**Task to complete:**
Find and copy each line in the material below where the string "time" occurs.

**The data:**
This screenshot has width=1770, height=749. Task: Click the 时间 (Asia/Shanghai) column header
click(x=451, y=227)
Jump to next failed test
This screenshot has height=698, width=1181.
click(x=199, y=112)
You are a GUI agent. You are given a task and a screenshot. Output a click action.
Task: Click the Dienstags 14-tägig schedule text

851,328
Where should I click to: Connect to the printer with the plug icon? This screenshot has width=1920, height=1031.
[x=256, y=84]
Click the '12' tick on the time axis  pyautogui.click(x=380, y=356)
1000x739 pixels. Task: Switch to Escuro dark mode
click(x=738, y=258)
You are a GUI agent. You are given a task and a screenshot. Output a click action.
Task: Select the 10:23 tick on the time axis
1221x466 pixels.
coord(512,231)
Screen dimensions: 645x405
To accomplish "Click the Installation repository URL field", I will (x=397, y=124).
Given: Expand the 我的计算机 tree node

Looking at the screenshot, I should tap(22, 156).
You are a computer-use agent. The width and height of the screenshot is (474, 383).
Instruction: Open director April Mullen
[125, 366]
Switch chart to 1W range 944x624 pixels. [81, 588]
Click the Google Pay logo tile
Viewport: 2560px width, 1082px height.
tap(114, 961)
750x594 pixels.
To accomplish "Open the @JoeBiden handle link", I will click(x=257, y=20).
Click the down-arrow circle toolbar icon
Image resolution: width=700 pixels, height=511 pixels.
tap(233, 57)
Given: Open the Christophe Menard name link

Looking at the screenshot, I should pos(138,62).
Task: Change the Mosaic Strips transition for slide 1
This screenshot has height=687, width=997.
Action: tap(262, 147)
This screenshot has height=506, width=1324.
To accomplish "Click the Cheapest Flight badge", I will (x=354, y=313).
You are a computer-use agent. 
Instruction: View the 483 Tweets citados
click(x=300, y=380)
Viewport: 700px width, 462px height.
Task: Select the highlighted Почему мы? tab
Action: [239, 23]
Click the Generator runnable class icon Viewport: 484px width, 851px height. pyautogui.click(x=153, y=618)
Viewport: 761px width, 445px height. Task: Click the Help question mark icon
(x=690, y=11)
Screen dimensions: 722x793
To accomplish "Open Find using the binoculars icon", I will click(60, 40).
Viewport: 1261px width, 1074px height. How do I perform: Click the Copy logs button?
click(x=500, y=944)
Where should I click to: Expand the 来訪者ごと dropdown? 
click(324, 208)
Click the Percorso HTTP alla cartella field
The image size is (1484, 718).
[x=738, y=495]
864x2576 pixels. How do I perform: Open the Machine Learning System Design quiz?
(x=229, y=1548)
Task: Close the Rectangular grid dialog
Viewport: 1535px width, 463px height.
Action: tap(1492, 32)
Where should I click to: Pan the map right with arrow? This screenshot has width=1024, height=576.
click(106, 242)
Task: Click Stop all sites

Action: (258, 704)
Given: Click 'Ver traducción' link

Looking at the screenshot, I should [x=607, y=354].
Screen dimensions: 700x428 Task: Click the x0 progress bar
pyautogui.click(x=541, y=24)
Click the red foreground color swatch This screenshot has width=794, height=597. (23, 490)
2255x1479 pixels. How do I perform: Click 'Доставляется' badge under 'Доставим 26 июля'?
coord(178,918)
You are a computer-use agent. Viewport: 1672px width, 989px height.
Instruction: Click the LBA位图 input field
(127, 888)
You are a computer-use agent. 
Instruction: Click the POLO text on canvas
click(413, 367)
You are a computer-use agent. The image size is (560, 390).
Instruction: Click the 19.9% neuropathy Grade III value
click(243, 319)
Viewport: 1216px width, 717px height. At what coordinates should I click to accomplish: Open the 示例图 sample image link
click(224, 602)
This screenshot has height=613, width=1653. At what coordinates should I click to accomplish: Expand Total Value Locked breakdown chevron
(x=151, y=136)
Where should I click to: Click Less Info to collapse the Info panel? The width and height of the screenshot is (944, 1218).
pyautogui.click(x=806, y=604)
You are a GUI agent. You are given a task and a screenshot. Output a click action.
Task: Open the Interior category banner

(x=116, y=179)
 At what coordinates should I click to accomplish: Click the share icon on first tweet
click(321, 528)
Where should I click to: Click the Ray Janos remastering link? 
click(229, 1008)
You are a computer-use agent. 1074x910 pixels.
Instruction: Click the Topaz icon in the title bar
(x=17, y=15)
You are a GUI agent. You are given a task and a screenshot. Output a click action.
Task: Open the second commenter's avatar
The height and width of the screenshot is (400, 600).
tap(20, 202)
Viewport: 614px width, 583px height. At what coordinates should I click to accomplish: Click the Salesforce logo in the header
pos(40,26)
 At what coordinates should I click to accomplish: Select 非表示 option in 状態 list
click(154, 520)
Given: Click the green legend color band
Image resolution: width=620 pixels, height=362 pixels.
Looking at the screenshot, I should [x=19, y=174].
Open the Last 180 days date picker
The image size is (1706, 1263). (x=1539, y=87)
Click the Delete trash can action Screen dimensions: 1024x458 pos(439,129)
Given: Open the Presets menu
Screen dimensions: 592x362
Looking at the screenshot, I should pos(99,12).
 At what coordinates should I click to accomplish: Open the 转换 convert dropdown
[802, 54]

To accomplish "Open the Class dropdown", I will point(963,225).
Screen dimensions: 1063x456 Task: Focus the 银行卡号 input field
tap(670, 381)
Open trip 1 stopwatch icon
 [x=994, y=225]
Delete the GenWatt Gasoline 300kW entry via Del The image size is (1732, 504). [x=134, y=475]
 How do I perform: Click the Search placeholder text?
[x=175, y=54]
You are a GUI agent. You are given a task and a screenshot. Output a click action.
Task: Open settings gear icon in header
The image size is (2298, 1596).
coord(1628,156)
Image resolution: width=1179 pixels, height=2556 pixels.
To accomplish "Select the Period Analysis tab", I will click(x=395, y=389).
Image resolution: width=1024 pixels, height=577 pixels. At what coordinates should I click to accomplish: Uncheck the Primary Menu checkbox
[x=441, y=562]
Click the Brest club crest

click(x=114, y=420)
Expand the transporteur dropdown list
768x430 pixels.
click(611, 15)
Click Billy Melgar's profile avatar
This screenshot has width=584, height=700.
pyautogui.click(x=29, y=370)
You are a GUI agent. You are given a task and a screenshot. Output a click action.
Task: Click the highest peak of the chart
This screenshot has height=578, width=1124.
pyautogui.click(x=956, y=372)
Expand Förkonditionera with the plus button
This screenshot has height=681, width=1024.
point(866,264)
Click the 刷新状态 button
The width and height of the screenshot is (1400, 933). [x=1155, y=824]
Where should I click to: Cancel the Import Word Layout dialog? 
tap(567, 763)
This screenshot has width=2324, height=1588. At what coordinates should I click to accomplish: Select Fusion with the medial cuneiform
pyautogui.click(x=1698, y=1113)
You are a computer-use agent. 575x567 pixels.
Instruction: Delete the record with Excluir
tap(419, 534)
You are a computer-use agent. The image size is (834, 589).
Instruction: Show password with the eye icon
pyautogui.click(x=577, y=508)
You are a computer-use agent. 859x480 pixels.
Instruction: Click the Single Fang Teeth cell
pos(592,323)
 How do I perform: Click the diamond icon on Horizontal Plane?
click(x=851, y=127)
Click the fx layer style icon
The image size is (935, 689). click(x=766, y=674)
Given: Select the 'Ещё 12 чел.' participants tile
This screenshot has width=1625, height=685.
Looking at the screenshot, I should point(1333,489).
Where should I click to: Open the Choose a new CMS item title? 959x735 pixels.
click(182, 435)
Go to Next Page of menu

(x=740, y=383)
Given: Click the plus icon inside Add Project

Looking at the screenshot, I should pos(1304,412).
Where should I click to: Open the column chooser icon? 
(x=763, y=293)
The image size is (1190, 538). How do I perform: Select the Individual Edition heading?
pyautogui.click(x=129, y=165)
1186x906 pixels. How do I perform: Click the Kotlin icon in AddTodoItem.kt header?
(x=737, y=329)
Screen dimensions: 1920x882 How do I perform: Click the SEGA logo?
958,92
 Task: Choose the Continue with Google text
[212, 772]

**Solved problem:**
Click the '12' tick on the time axis  pyautogui.click(x=380, y=356)
Task: Select the 10:23 tick on the time axis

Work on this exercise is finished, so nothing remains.